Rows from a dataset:
···
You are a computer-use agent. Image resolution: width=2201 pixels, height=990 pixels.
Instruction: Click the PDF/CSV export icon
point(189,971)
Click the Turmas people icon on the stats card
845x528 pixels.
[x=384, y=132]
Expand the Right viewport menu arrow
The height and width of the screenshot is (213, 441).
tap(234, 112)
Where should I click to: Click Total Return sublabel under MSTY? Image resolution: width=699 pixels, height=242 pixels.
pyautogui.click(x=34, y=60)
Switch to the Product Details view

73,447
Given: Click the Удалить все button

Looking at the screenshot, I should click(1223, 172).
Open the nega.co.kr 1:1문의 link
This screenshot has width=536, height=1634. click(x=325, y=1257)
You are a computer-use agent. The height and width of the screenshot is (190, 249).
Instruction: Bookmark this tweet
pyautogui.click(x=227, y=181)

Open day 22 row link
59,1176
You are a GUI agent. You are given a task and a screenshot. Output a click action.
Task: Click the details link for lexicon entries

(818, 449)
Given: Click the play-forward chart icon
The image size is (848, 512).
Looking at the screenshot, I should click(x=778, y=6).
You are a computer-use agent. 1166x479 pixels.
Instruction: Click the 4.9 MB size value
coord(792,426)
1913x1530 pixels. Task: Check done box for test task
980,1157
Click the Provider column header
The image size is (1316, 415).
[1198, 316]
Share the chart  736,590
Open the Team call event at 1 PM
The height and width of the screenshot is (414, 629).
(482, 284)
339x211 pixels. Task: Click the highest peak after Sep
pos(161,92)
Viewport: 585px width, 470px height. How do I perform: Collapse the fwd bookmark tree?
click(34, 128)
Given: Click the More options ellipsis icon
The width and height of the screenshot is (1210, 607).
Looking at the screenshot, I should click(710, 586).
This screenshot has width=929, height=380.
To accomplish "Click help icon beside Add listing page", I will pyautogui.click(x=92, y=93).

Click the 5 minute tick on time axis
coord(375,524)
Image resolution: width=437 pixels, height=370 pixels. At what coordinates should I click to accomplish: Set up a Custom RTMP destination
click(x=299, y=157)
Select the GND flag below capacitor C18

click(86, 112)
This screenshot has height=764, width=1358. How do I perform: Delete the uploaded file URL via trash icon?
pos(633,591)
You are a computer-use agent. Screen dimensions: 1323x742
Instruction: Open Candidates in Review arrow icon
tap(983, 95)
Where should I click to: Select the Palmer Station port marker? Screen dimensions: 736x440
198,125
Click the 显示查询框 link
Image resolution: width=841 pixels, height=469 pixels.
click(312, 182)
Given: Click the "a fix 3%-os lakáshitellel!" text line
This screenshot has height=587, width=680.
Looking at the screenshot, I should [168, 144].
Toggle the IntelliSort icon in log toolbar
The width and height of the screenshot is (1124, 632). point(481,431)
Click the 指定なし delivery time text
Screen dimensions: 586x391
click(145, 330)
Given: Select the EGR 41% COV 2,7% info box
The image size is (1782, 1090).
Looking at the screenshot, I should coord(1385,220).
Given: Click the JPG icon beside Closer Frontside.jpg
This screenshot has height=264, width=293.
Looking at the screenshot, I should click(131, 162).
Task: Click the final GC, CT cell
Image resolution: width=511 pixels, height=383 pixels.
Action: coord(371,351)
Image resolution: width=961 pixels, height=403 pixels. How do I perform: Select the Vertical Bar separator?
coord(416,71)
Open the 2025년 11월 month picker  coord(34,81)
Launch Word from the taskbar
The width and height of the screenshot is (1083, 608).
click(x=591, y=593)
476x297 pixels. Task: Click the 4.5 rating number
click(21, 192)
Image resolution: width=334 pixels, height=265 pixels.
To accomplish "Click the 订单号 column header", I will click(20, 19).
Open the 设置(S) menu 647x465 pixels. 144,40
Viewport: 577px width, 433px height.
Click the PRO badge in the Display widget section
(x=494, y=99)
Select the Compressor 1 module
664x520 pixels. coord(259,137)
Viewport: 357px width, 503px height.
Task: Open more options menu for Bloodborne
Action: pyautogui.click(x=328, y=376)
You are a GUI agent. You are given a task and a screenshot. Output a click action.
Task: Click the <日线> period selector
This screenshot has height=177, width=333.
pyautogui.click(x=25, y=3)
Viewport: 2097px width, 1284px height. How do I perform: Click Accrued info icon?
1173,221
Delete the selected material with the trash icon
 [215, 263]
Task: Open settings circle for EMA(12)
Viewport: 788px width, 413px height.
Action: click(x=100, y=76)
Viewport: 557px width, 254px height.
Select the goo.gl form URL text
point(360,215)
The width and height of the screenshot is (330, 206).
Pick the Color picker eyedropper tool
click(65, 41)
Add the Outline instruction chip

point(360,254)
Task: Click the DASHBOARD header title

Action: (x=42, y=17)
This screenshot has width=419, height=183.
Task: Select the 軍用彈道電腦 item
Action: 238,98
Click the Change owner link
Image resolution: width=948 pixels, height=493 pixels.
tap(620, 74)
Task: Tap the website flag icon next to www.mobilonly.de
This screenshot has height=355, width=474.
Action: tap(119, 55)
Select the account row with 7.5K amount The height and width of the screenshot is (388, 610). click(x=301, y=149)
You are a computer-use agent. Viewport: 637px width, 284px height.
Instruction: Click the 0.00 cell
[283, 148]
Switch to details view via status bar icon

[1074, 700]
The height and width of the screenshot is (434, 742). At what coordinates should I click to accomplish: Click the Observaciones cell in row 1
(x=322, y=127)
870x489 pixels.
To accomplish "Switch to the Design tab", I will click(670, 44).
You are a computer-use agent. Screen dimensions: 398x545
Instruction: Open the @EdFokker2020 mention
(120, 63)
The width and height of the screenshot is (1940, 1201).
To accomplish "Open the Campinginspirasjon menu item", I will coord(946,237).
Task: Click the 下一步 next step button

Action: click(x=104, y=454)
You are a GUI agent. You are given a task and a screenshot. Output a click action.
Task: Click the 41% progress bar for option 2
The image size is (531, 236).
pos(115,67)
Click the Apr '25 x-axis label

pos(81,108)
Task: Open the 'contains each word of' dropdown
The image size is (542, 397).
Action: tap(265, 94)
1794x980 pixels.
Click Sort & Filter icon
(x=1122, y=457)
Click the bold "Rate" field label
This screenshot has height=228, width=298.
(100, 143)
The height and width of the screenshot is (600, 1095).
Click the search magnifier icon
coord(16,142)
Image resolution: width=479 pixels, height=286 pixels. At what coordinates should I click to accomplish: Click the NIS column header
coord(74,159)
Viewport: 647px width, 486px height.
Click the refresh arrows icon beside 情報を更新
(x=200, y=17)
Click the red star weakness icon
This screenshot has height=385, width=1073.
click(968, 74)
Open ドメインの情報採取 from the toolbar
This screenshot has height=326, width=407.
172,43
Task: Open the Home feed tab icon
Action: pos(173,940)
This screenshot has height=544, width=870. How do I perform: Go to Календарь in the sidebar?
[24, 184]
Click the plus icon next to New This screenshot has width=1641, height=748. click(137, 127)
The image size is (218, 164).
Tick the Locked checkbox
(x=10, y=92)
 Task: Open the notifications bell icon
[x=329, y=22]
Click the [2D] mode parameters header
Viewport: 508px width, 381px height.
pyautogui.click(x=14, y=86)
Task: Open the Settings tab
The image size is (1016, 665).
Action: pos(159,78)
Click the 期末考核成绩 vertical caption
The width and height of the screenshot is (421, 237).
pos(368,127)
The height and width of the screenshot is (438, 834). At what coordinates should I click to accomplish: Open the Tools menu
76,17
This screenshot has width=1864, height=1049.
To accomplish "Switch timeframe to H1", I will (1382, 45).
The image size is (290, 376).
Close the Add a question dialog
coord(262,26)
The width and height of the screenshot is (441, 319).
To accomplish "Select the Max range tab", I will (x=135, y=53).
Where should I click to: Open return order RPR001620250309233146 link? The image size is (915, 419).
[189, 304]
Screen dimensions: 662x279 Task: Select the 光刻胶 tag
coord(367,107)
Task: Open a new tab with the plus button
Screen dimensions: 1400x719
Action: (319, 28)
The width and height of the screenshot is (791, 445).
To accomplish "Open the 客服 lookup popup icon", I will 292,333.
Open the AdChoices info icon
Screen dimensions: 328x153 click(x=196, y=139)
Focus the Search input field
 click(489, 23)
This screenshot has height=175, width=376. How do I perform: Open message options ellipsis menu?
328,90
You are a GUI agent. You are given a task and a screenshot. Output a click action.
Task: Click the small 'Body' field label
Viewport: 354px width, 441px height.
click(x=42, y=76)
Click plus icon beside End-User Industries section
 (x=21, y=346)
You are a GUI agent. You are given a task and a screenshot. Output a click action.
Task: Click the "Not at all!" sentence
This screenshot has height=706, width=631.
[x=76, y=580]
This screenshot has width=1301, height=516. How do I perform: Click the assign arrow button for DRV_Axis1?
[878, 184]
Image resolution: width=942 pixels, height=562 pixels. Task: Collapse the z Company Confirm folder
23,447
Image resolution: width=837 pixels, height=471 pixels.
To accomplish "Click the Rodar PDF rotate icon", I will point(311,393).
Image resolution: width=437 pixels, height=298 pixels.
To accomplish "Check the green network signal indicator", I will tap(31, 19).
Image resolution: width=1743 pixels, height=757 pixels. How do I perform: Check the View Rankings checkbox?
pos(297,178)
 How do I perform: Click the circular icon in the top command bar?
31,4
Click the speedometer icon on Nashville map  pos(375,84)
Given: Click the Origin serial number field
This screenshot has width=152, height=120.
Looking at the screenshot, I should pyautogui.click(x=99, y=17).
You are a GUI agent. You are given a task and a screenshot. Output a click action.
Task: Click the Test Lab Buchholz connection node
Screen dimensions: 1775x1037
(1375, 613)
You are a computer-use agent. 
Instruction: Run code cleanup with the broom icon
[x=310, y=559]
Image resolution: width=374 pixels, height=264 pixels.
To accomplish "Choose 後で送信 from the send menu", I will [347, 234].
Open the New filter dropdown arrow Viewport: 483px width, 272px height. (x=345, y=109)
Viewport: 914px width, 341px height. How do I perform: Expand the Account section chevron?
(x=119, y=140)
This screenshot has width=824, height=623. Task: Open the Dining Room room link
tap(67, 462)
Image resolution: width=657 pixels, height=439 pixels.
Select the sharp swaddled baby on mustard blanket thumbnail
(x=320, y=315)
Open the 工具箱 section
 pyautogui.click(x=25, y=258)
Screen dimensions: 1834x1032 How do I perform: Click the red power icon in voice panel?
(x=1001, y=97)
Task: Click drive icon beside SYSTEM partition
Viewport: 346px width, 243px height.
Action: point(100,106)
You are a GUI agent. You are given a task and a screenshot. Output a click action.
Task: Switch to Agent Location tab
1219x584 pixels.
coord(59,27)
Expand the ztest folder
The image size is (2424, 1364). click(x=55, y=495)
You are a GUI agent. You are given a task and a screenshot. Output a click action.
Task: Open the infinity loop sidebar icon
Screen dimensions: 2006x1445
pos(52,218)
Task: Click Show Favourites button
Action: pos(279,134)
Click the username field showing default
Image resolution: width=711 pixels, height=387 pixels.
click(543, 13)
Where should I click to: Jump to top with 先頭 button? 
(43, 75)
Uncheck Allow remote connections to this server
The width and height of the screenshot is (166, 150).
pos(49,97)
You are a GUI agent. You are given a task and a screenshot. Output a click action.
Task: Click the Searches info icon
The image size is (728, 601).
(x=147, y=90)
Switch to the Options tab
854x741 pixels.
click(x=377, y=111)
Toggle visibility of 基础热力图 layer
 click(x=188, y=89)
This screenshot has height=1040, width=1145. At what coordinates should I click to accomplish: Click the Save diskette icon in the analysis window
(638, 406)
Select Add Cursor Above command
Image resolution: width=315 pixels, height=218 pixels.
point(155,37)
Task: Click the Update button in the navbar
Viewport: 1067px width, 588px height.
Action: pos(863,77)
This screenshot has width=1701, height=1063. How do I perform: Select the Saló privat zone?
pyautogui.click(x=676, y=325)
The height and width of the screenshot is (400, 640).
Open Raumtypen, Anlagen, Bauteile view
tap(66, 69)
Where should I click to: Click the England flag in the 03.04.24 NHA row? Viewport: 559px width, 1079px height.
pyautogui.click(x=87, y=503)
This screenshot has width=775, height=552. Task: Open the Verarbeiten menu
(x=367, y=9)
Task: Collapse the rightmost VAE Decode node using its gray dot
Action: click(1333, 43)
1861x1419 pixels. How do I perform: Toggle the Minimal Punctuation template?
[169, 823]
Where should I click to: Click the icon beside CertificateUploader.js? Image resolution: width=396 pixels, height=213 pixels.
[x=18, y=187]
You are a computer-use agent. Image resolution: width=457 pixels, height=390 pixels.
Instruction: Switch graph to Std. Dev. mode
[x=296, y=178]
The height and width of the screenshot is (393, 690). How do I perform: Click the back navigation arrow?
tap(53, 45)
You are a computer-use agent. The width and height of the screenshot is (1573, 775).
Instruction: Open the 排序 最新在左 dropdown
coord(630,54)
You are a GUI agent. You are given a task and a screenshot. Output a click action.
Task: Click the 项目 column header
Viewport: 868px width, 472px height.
···
*Problem description:* Copy the lines of the items above word for word, beginning with the line containing "Task: Tap the" and ending with the line containing "(x=200, y=17)".

*Solution:*
Task: Tap the website flag icon next to www.mobilonly.de
This screenshot has height=355, width=474.
Action: tap(119, 55)
Select the account row with 7.5K amount The height and width of the screenshot is (388, 610). click(x=301, y=149)
You are a computer-use agent. Viewport: 637px width, 284px height.
Instruction: Click the 0.00 cell
[283, 148]
Switch to details view via status bar icon

[1074, 700]
The height and width of the screenshot is (434, 742). At what coordinates should I click to accomplish: Click the Observaciones cell in row 1
(x=322, y=127)
870x489 pixels.
To accomplish "Switch to the Design tab", I will click(670, 44).
You are a computer-use agent. Screen dimensions: 398x545
Instruction: Open the @EdFokker2020 mention
(120, 63)
The width and height of the screenshot is (1940, 1201).
To accomplish "Open the Campinginspirasjon menu item", I will coord(946,237).
Task: Click the 下一步 next step button

Action: click(x=104, y=454)
You are a GUI agent. You are given a task and a screenshot. Output a click action.
Task: Click the 41% progress bar for option 2
The image size is (531, 236).
pos(115,67)
Click the Apr '25 x-axis label

pos(81,108)
Task: Open the 'contains each word of' dropdown
The image size is (542, 397).
Action: tap(265, 94)
1794x980 pixels.
Click Sort & Filter icon
(x=1122, y=457)
Click the bold "Rate" field label
This screenshot has height=228, width=298.
(100, 143)
The height and width of the screenshot is (600, 1095).
Click the search magnifier icon
coord(16,142)
Image resolution: width=479 pixels, height=286 pixels. At what coordinates should I click to accomplish: Click the NIS column header
coord(74,159)
Viewport: 647px width, 486px height.
Click the refresh arrows icon beside 情報を更新
(x=200, y=17)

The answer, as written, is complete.